The Mona Lisa. The light bulb. Space travel. And now ... the tequila cloud.

It's the genius invention you never knew you needed, and now, it's here. The Mexico Tourism Board has teamed up with creative agency LAPIZ to create the tequila cloud. As in, a cloud that rains tequila.

We'll wait while you pick your jaws up from the floor.

Good? Ok. The intoxicating masterpiece is currently on display at an art gallery in Berlin, and it's meant to lure German tourists to the beaches of Mexico. If it rains in Berlin, the tequila cloud, which is synced up to local weather parents, will also "rain."

There are some downsides, though. For starters, the cloud isn't able to travel outside the gallery...because, in case you forgot, it's not a real cloud. Which means that unless you've suddenly found yourself in possession of a ticket overseas, it might be a while before you actually get to witness the floating miracle for yourself.

Second, the cloud doesn't so much "rain" as it does "emit a cloud-like mist." The LAPIZ team uses ultrasonic humidifiers to vibrate the tequila at a high frequency, transforming the alcohol into mist that's then shoved into a plastic container.

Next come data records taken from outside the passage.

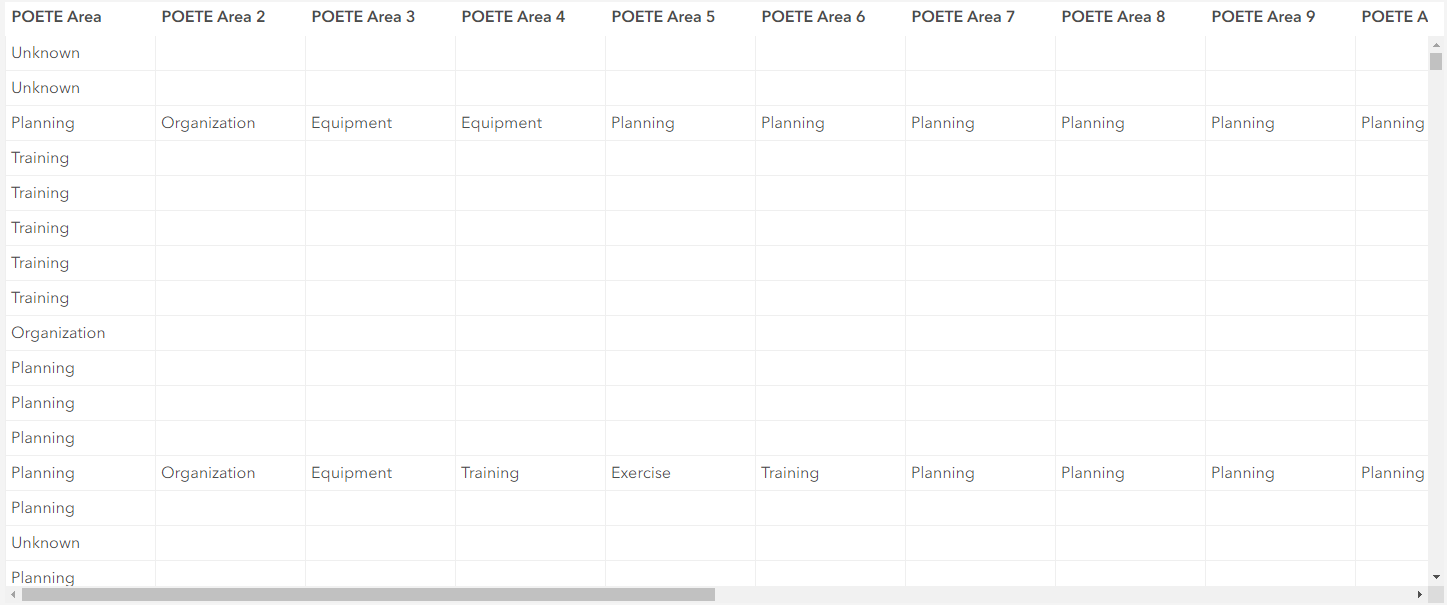Click the Training cell in POETE Area 4
This screenshot has width=1447, height=605.
(x=490, y=473)
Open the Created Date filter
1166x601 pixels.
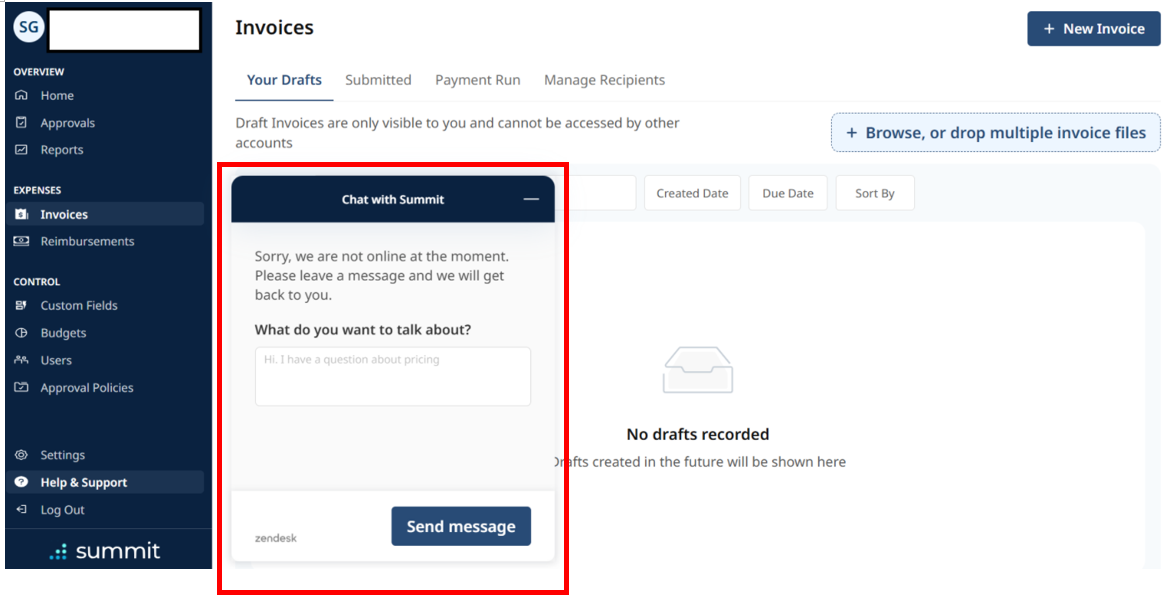[692, 193]
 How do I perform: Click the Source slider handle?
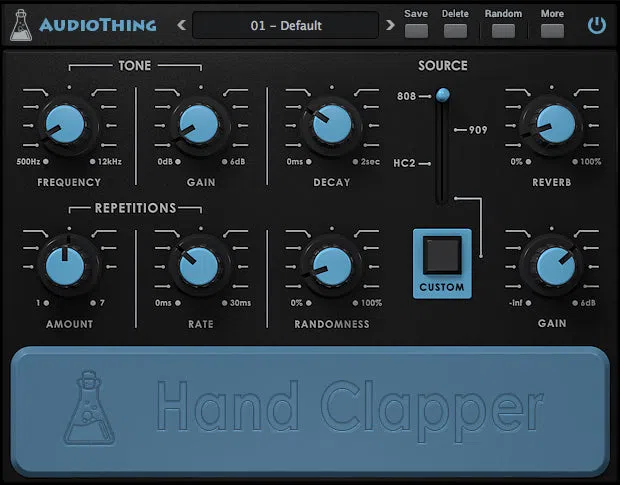(442, 95)
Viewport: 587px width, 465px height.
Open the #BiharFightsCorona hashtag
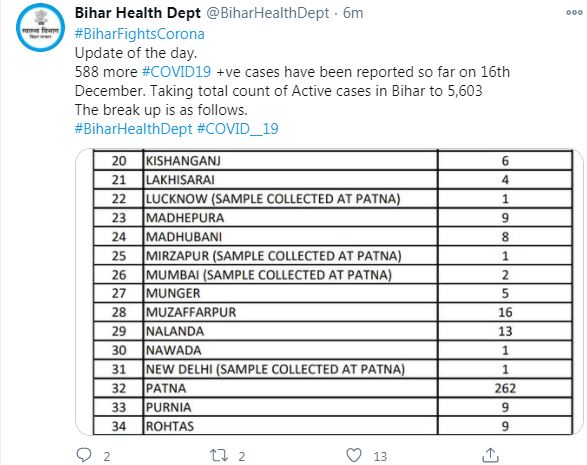[x=140, y=34]
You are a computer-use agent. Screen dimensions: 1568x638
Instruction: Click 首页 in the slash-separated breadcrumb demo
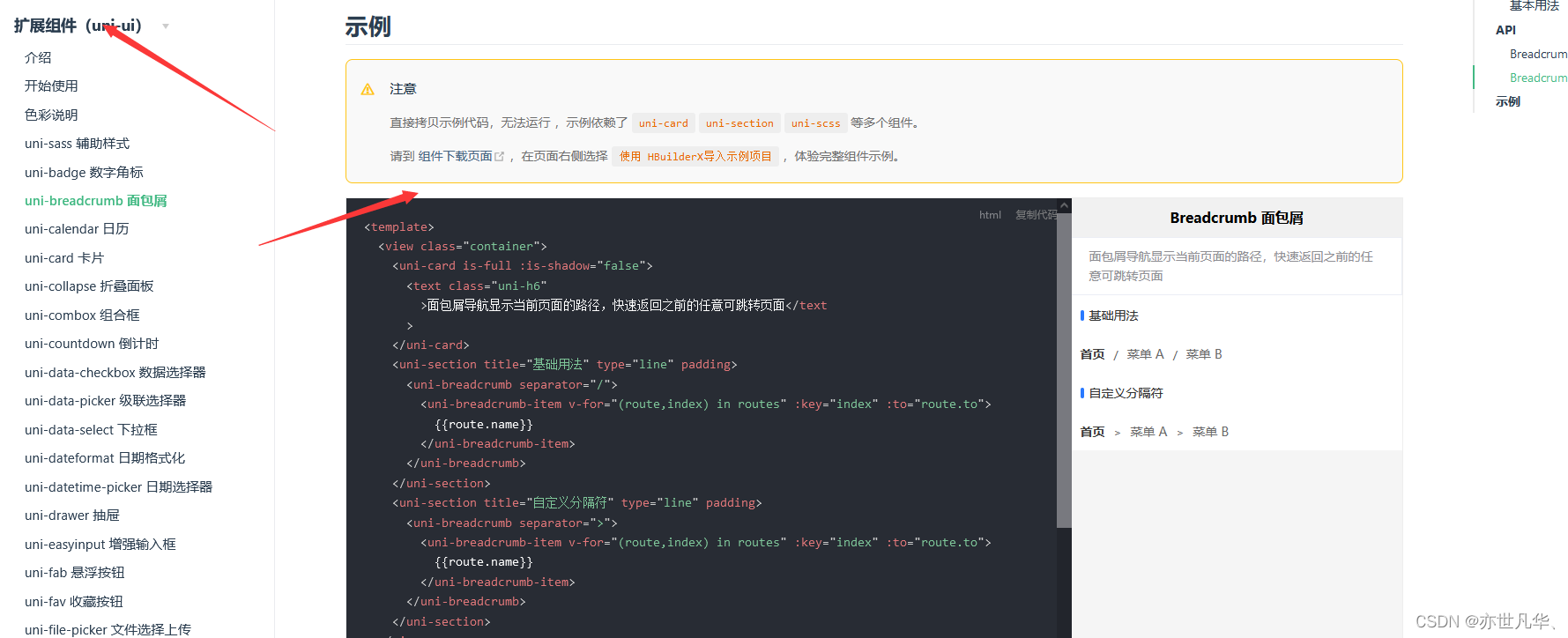click(x=1092, y=354)
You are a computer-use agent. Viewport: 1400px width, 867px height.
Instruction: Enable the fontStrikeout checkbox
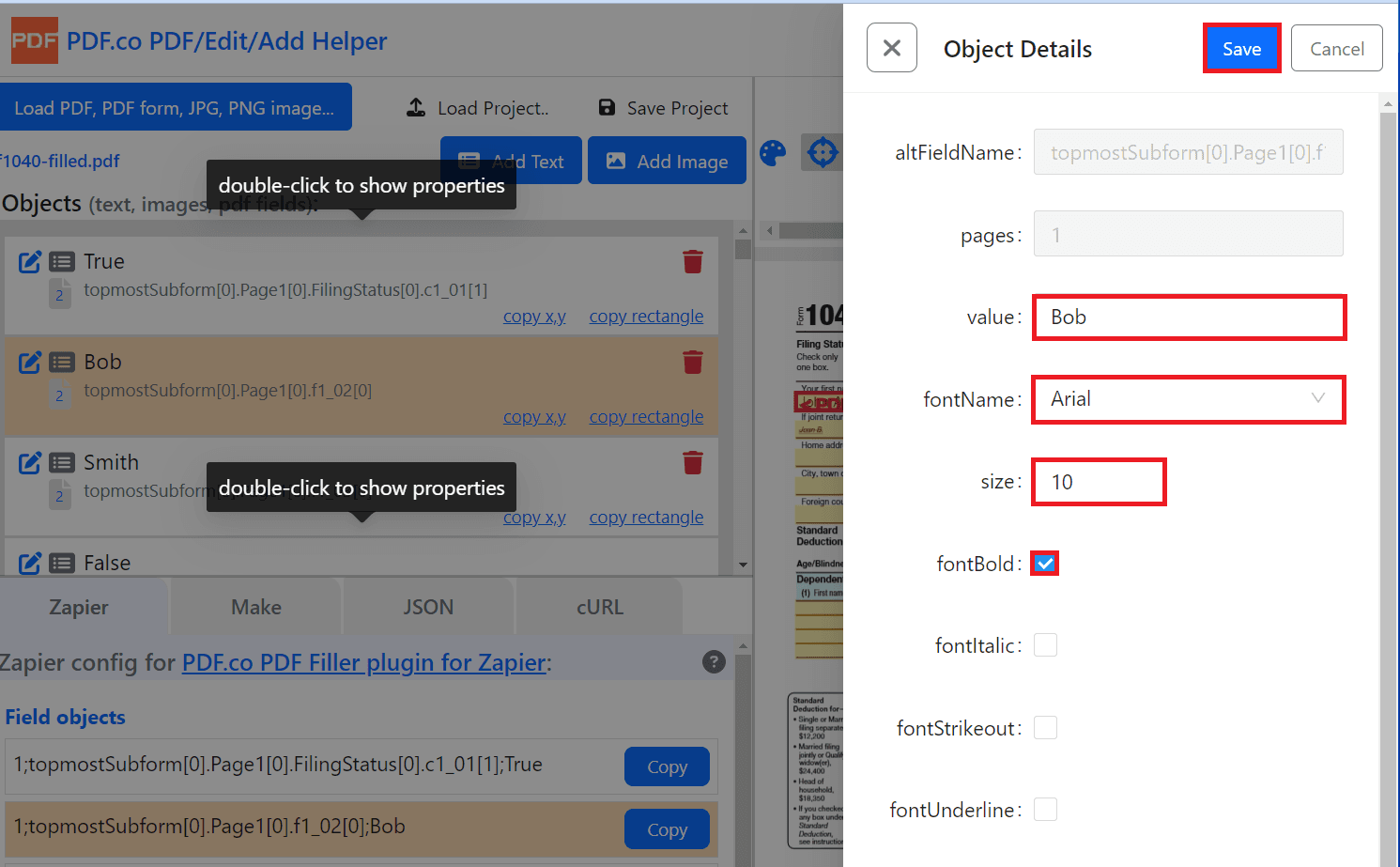click(1045, 728)
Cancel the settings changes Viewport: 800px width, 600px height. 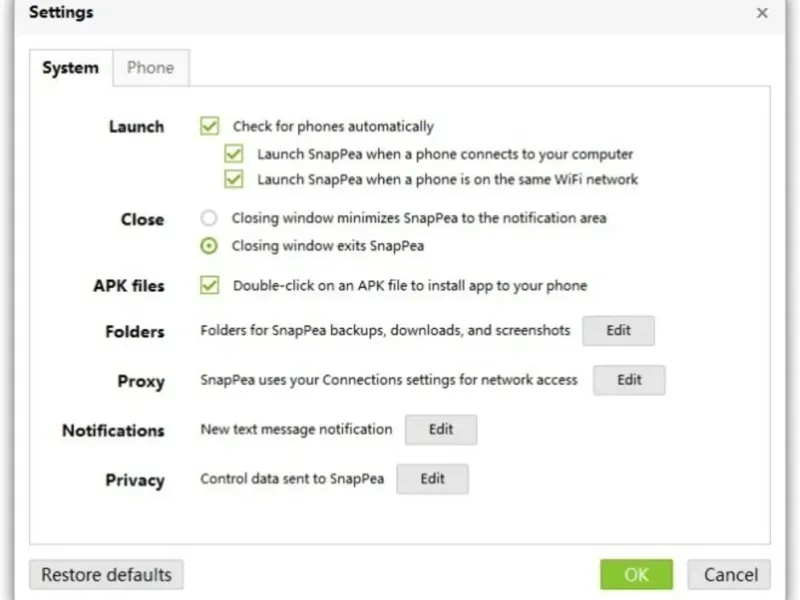click(x=730, y=575)
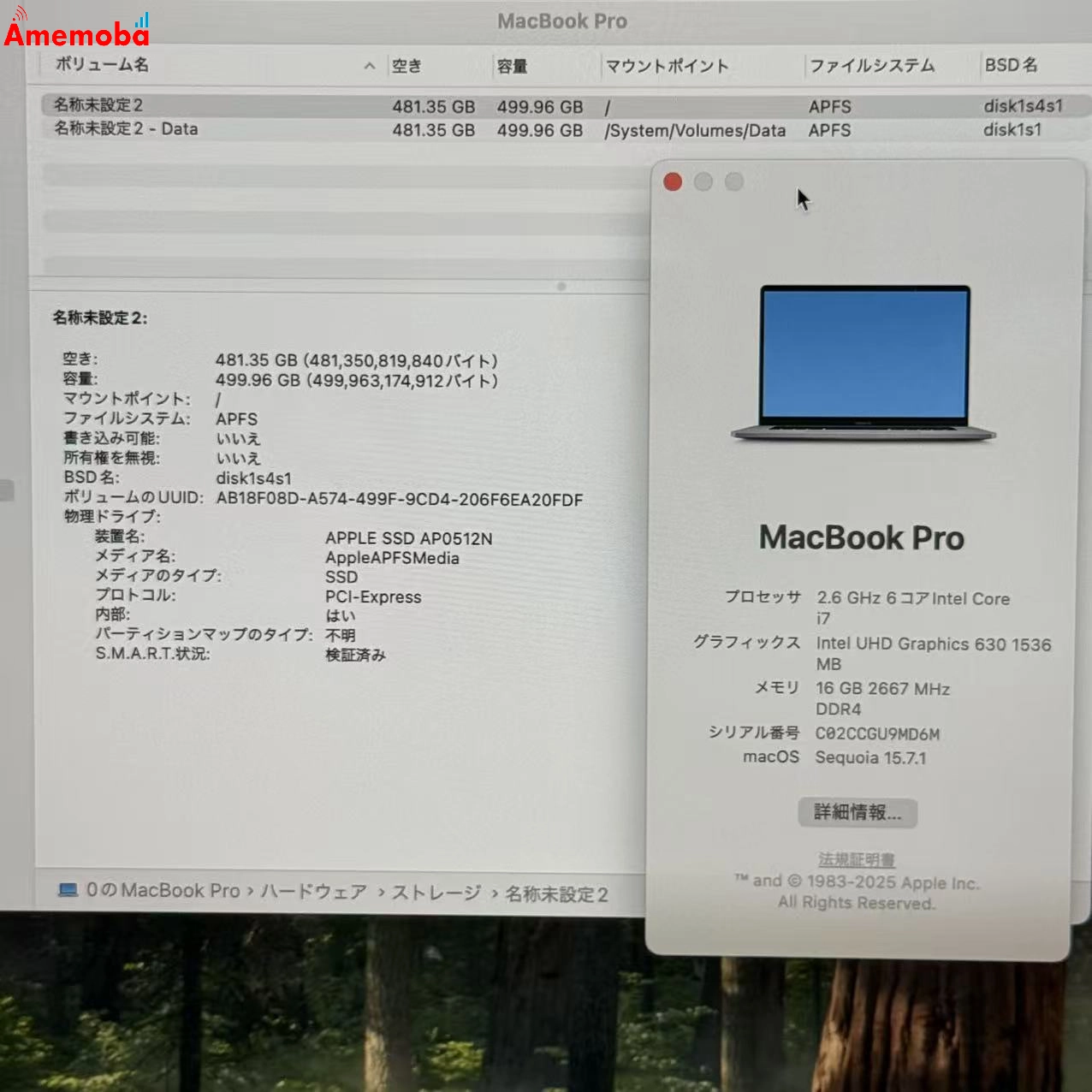Open the 法規証明書 link
1092x1092 pixels.
click(858, 860)
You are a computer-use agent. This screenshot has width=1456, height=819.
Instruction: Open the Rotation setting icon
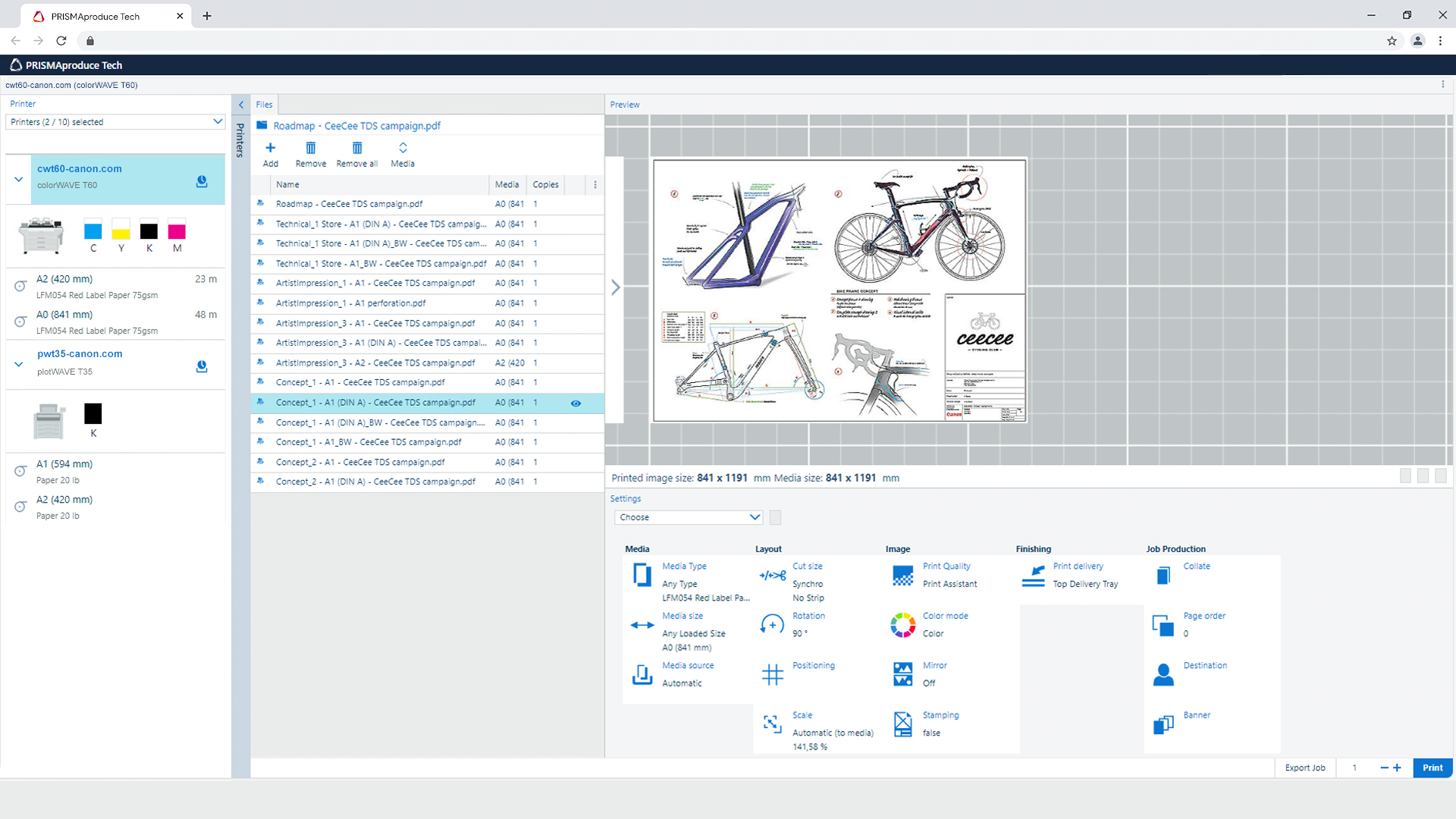coord(772,625)
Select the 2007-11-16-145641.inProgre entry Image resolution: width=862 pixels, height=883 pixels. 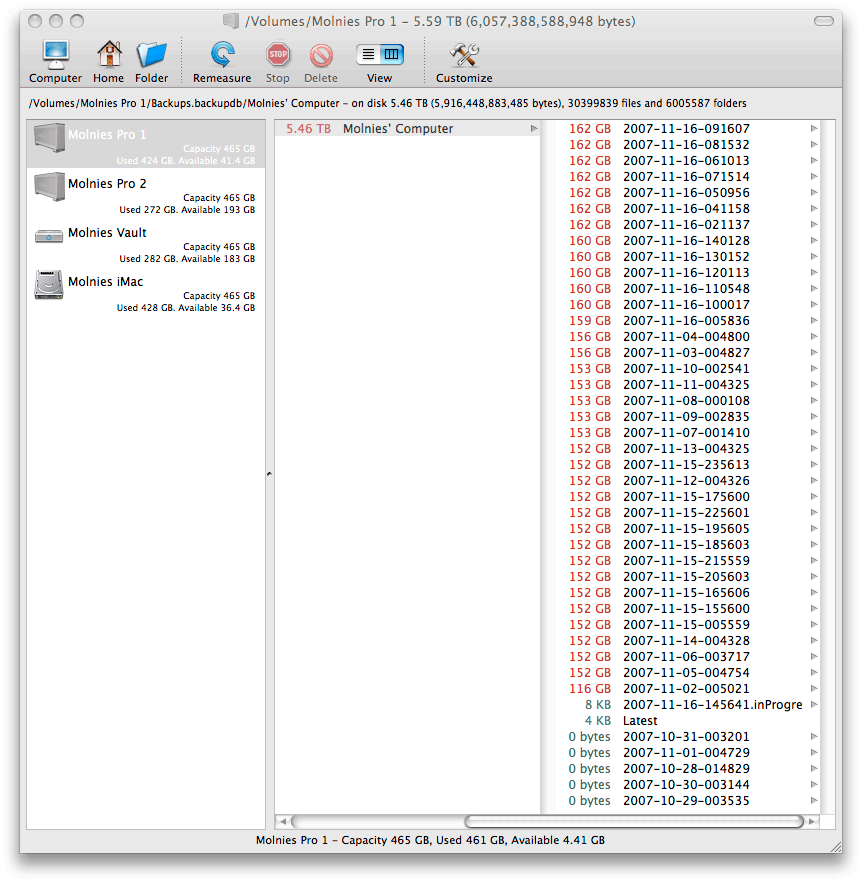[x=712, y=704]
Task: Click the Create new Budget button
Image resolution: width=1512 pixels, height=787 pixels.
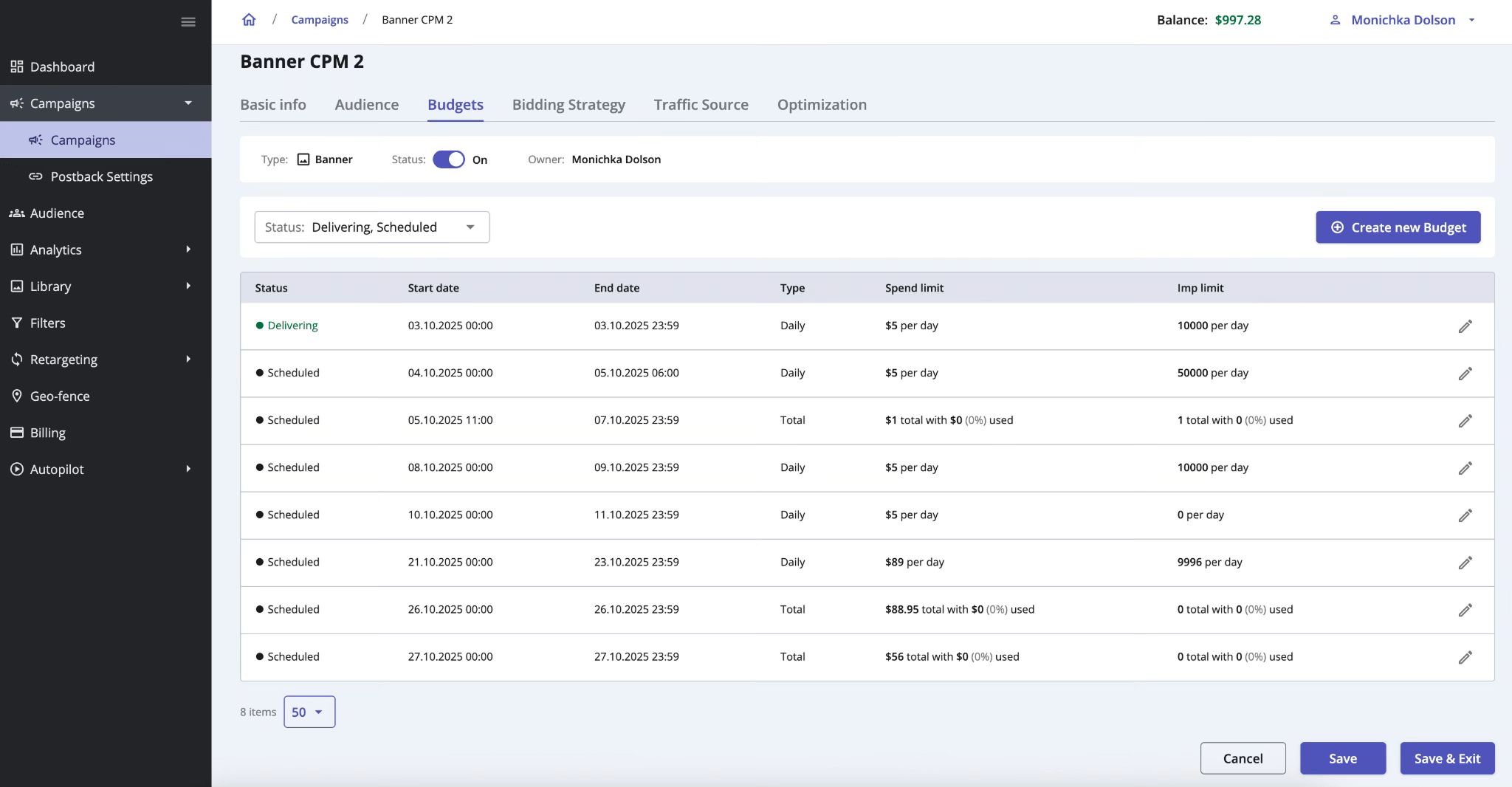Action: pyautogui.click(x=1398, y=227)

“The tequila was pushed into an invisible plastic structure where sprays of tequila mixed with the vapor formed the cloud,” Luciana Cani, the agency’s executive creative director, told The Huffington Post. “With the plastic, we created a base the vapor could form around. But the most important function of the plastic was to work as a condensation surface for the tequila mist.”

And if you don't have time to wait for the booze to rain down upon you like manna from the heavens, you can always just...use the spout beneath the cloud. Yes, it arguably defeats the purpose of the whole installment, but there's a spigot just below the cloud's container that'll pour out ready-to-drink tequila if you're in a hurry.

Let's just hope a magical idea like this one floats over to bars and nightclubs in the U.S. sometime soon.